Purchasing a signing certificate from DigiCert is pretty straightforward as you follow their instructions.

Three notes:

1. You’ll need to generate a certificate signing request (CSR) during the purchasing process. (Briefly, you can do this with a combination of openssl genrsa -out yourname.key 4096 and openssl req new -key yourname.key -out yourname.csr. The docs on DigiCert’s site are pretty good.) This requires generating a strong private key. Stick that sucker in your secret store of choice ASAP. We use HashiCorp vault for our secret management.
2. We recommend you get several trusted users on your account pretty quickly. Avoid that frustrating weekend where only Bob has the login credentials needed to rotate your signing certificate.
3. The Extended Validation (EV) certificates are awesome if you have the infrastructure to 2-factor authentication in your code signing process. These provide a heightened level of trust, but it comes with an additional hurdle to automation. We chose to forego this level of validation to optimize for the automation below.

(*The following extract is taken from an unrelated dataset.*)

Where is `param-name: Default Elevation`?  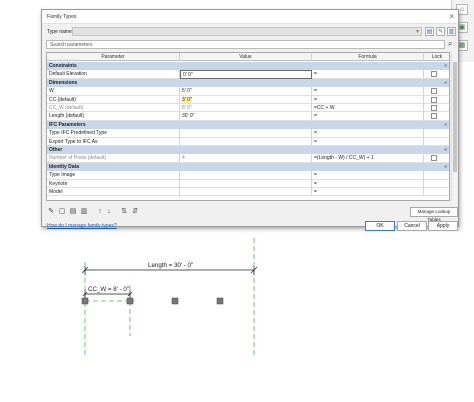
param-name: Default Elevation is located at coordinates (114, 74).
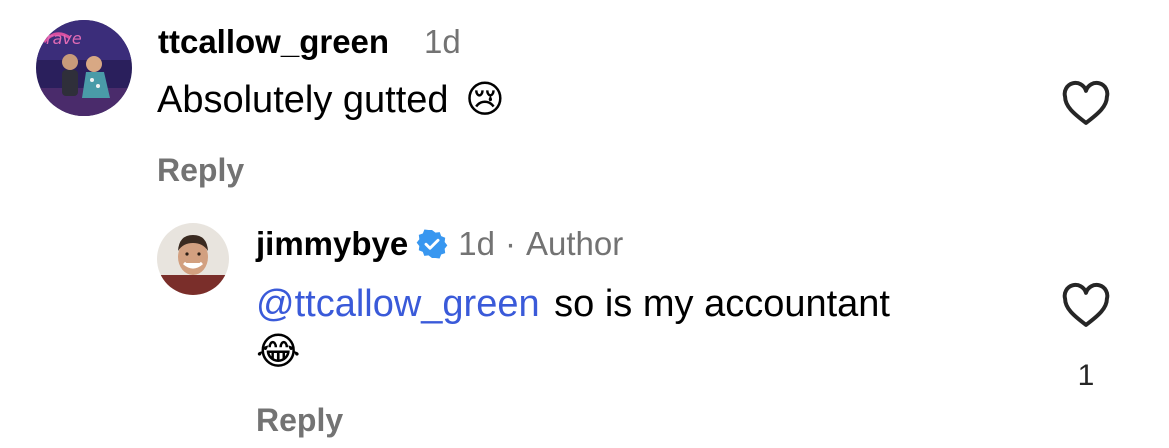  I want to click on reply-header: jimmybye 1d · Author, so click(440, 244).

Bonus: Adding Metadata to your Code Signing

NOTE: This step is optional but needs to be done before you sign your executables. Skip to Signing if you don’t want to add metadata.

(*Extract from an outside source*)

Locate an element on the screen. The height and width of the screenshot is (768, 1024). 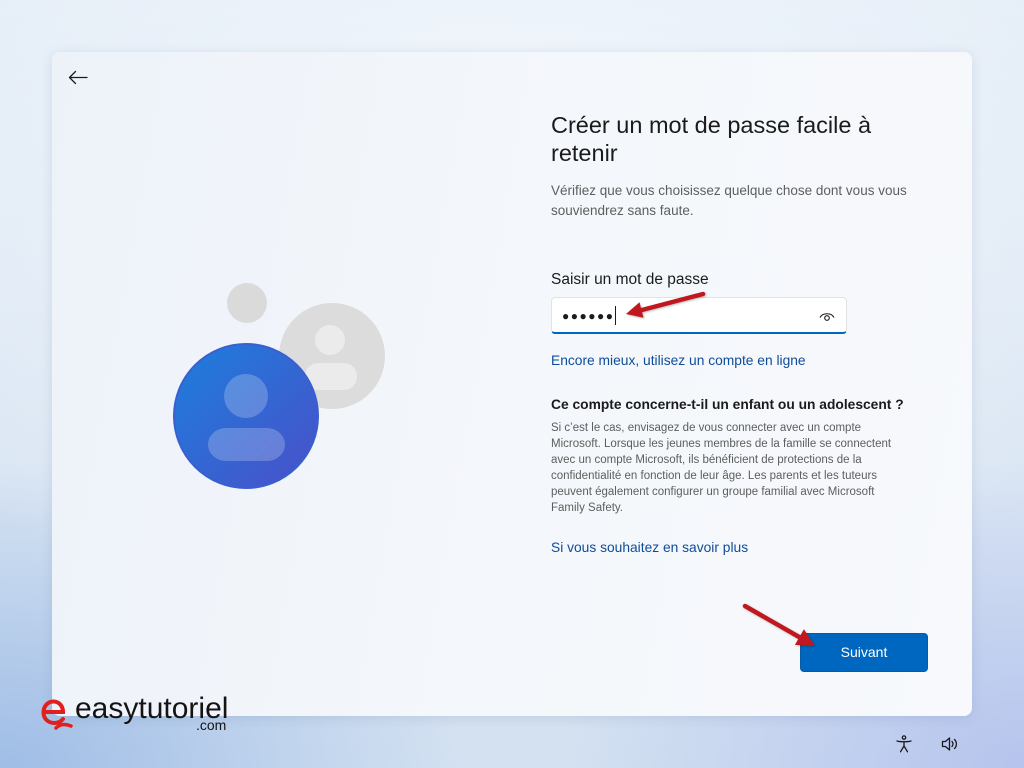
learn-more-link: Si vous souhaitez en savoir plus is located at coordinates (650, 548).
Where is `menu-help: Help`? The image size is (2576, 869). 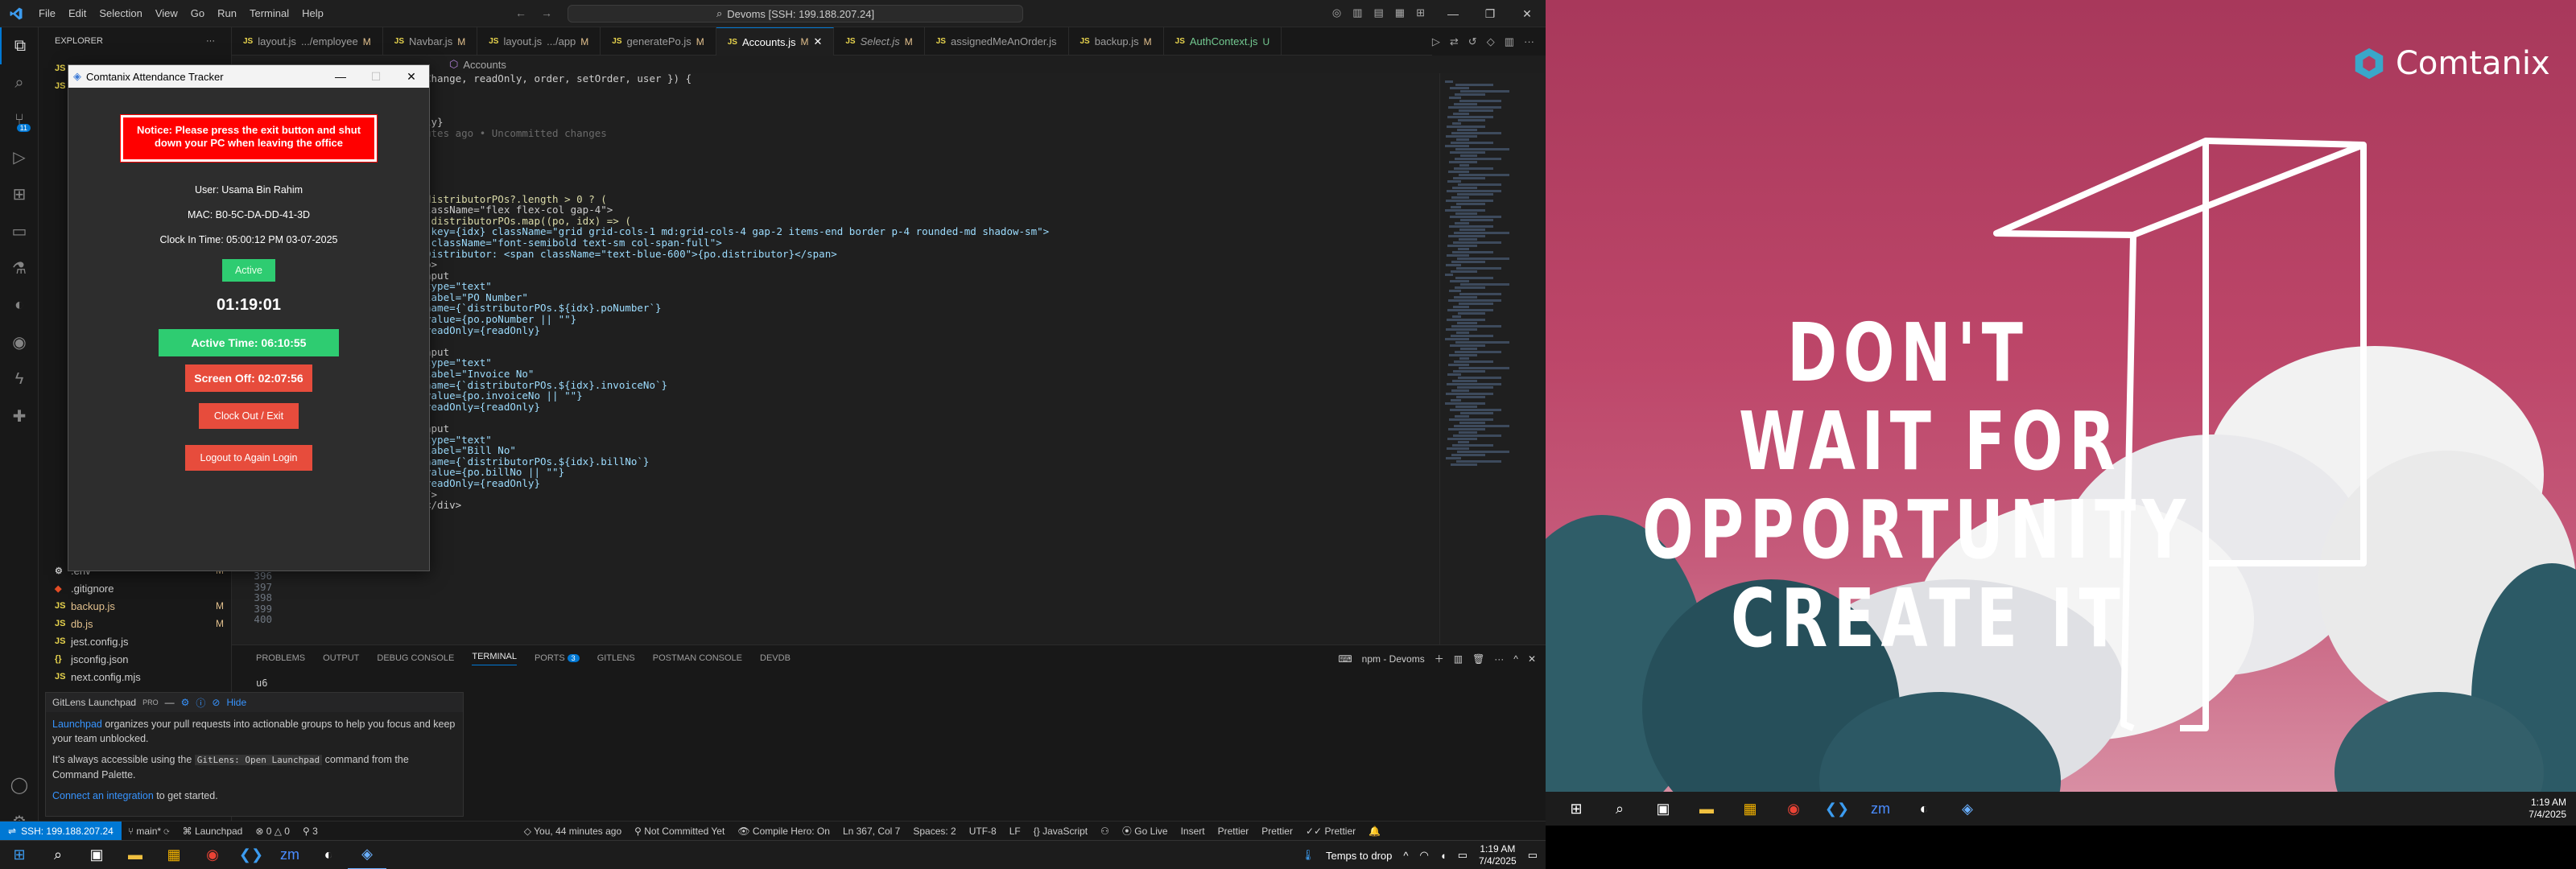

We use go-winres to add metadata, like a nice favicon, to our executable. If doing this step, do it while building your executable (varies depending on language toolchain). There are versions of this command using a configuration file, but our build pipeline prefers the full command for clarity:

go-winres simply \\
    --arch “amd64,386” \\
    --product-version yourversion \\
    --manifest none \\
    --file-description "A description of your executable." \\
    --product-name "yourname” \\
    --icon youricon.ico \\
    // The rsrc extension gets picked up by go’s build tooling but is also a standard format many toolchains work with \\
    --out yourexecutable.rsrc

As long as that rsrc file is where your go source code is, go build will automatically include the metadata in your executable.

Before:

After:

Signing your Executable

Once you’ve purchased your code signing certificate, you’ll be able to download it in a number of formats. On your certificate page, something like https://www.digicert.com/secure/orders/SOME_ID, grab the one marked .crt (best for Apache / Linux) and put it on the machine you’ll be using for signing. You’ll want the file titled yourname.crt, rather than the ones with DigiCert in the name. With that file and yourname.key from the CSR above, we’ll use osslsigncode to sign our executable. From the osslsigncode docs:

osslsigncode is based on OpenSSL and cURL, and thus should be able to compile on most platforms where these exist.

We use the following set of arguments to sign, timestamp, and lightly brand:

osslsigncode sign \\
    // Signing cert from trusted authority \\
    -certs yourname.crt \\
    // Private key we created a CSR with for said authority and intend to sign code with \\
    -key yourname.key \\
    // The display name of the executable \\
    -n "yourname" \\
    -i yourdomain.com \\
    // DigiCert’s time servers \\
    -t <http://timestamp.digicert.com> \\
    -in yourexecutable.unsigned.exe \\
    -out yourexecutable.exe \\
    // Hash algorithm used by DigiCert, defaults to sha256 \\
    -h sha256

After that, place your executable on a Windows Machine, right click from Explorer, and check out your security settings!

Recap on Code Signing

We have just

1. purchased a code signing certificate from DigiCert (using openssl to generate a CSR)
2. added Windows metadata to our build process using go-winres
3. signed our executable using osslsigncode

You should now have a nicely signed and branded executable for use on Windows. Because all of the above was done on the command line, you can easily move it to the release process of your choice.

We strongly suggest your team automates this whole process. We put it in our developer commands for simplicity and making the right incantations the default. Next up for us is to add it to CI and automate releases for nightly, beta, and stable releases.